__Data extract__:
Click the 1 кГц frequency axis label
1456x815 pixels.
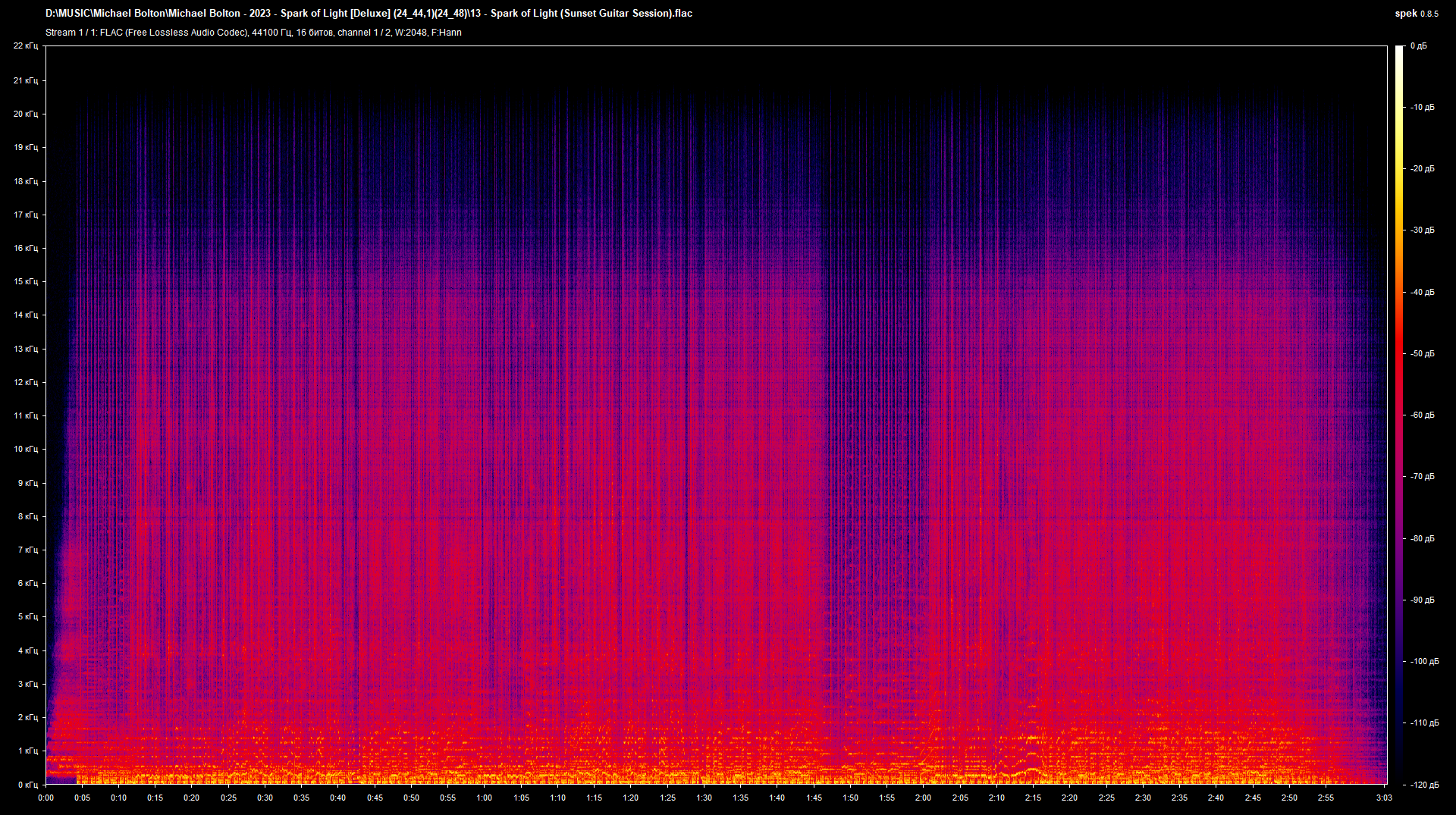pyautogui.click(x=27, y=751)
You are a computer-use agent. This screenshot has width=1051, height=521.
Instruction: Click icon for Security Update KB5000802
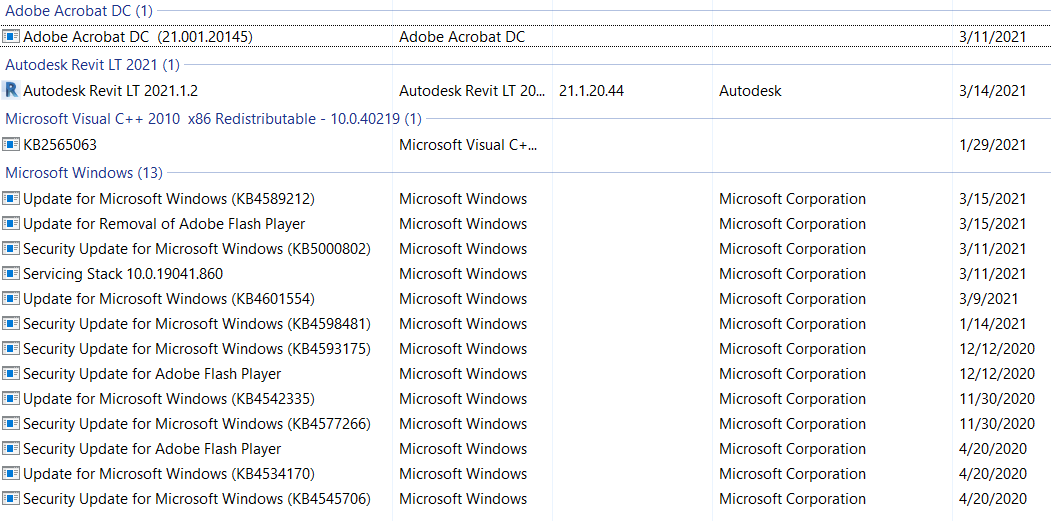[12, 249]
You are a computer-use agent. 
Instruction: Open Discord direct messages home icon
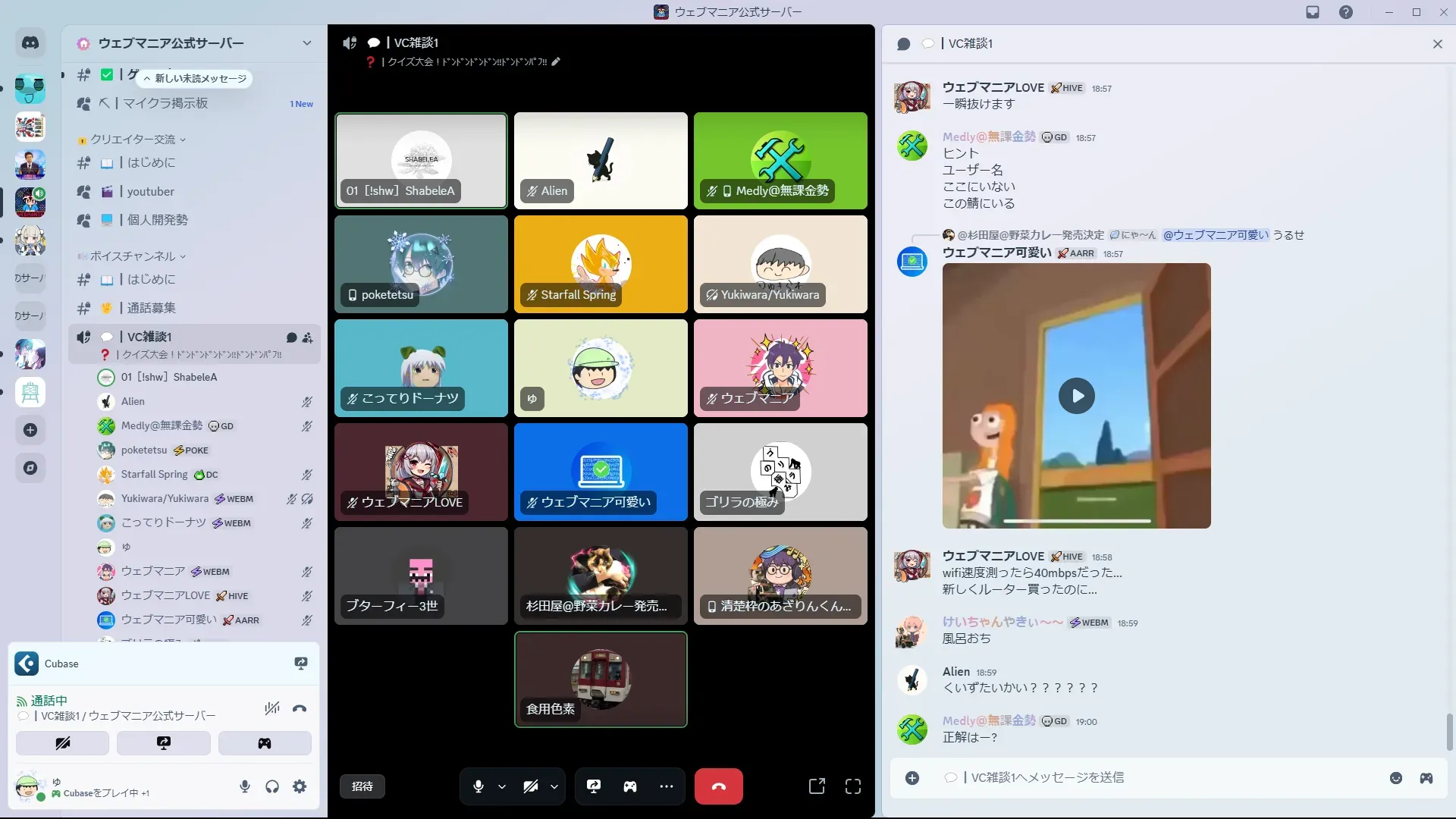(30, 43)
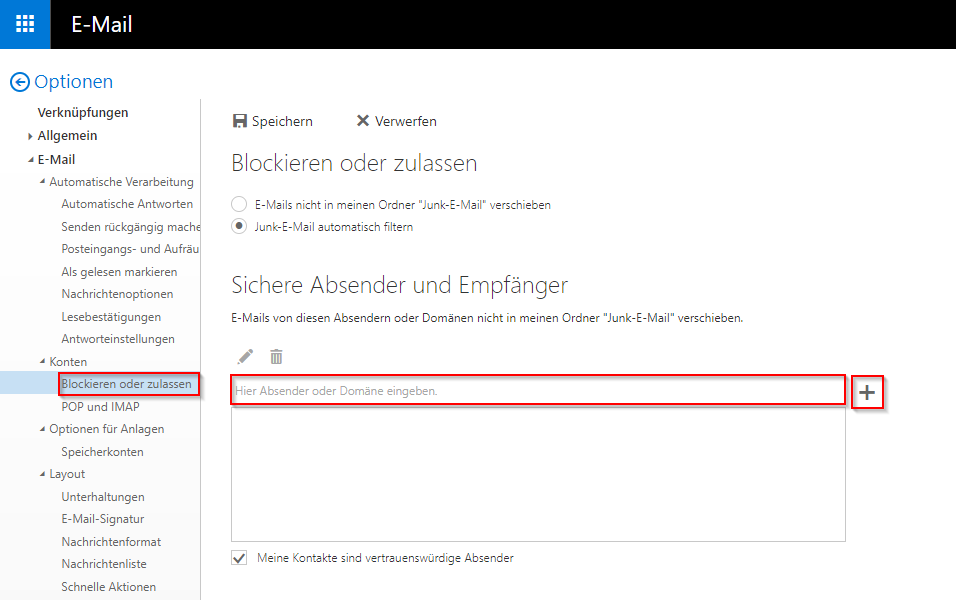Click the sender or domain input field
The image size is (956, 600).
pyautogui.click(x=538, y=390)
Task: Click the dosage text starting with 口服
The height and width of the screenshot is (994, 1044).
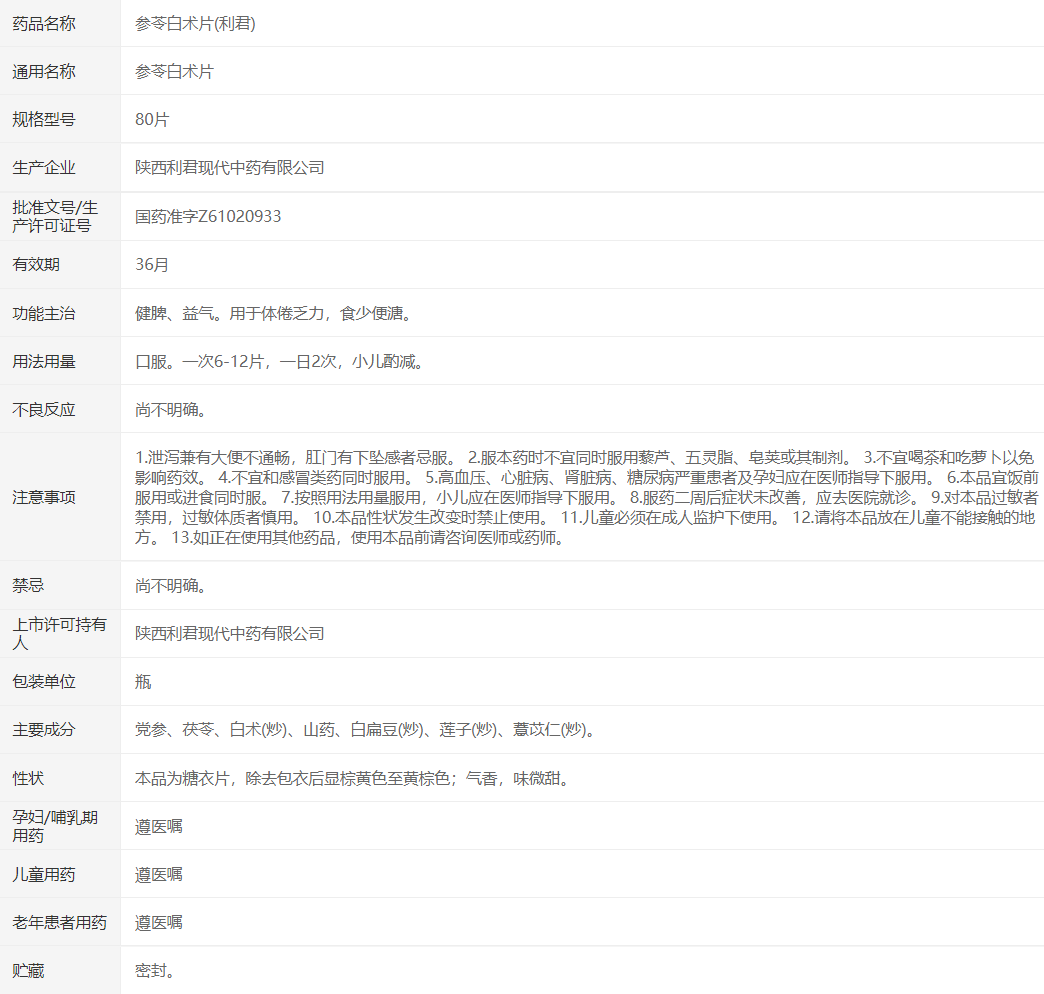Action: point(281,362)
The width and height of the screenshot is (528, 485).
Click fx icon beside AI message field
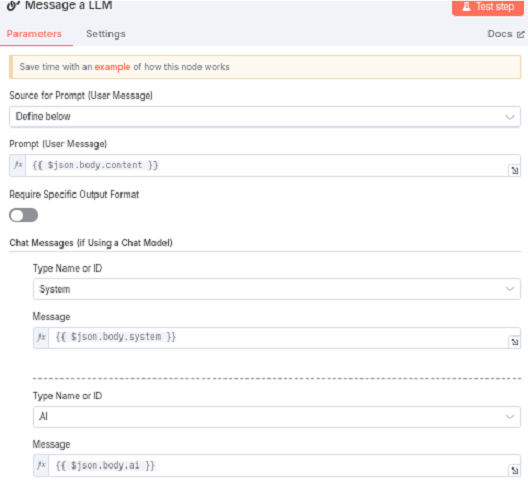click(41, 465)
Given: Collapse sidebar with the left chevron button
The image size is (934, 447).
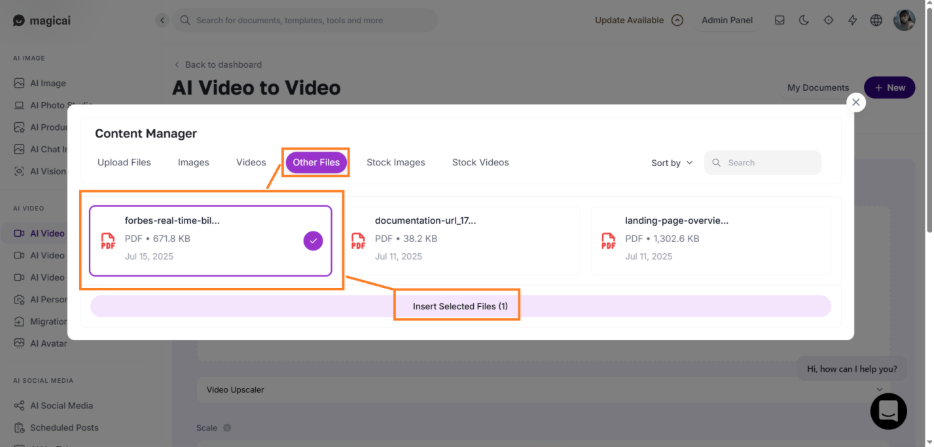Looking at the screenshot, I should pos(162,20).
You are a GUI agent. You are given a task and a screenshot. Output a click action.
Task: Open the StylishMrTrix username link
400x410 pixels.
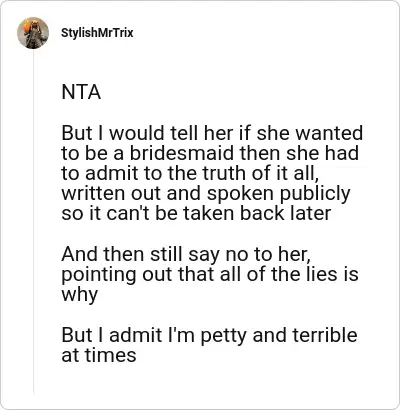pos(97,33)
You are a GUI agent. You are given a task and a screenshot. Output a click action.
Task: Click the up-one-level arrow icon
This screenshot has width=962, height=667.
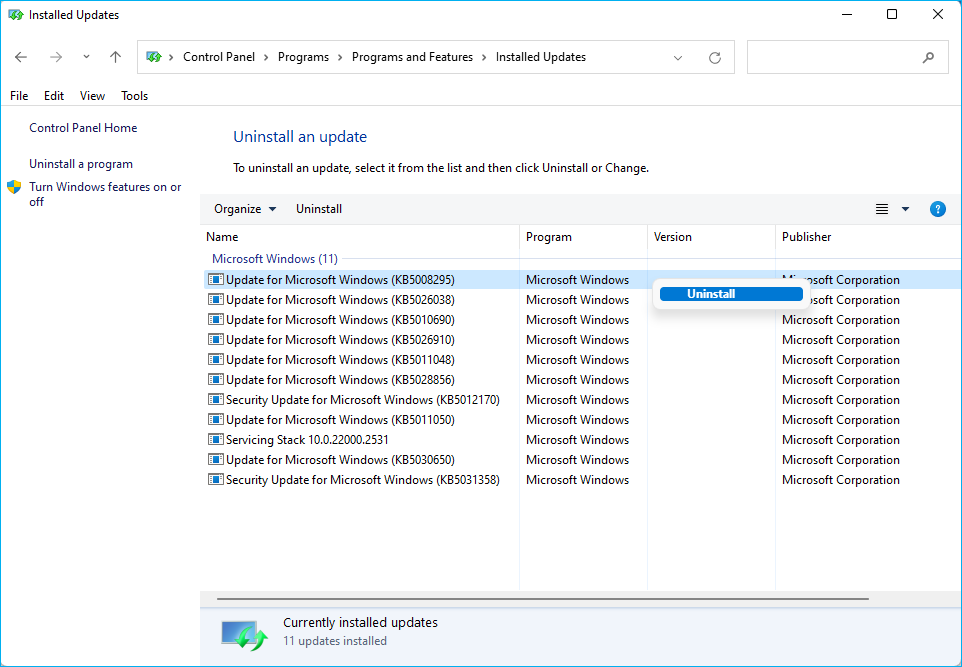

__Brief__: Could you edit the material above so that every "GUI agent" becomes "interface agent", with everything else left unchanged and the pictures omitted?

__Written answer__:
Click the 1 кГц frequency axis label
1456x815 pixels.
pyautogui.click(x=27, y=751)
You are a computer-use agent. This screenshot has width=1051, height=521.
Instruction: Click icon for Security Update KB5000802
[12, 249]
You are a computer-use agent. 
Instruction: Open Discord direct messages home icon
(30, 43)
Click the sender or domain input field
The image size is (956, 600).
pyautogui.click(x=538, y=390)
Task: Click the dosage text starting with 口服
The height and width of the screenshot is (994, 1044).
Action: point(281,362)
The width and height of the screenshot is (528, 485).
Click fx icon beside AI message field
click(41, 465)
Given: Collapse sidebar with the left chevron button
The image size is (934, 447).
Looking at the screenshot, I should pos(162,20).
You are a interface agent. You are given a task and a screenshot. Output a click action.
Task: Open the StylishMrTrix username link
400x410 pixels.
pos(97,33)
You are a interface agent. You are given a task and a screenshot. Output a click action.
Task: Click the up-one-level arrow icon
This screenshot has width=962, height=667.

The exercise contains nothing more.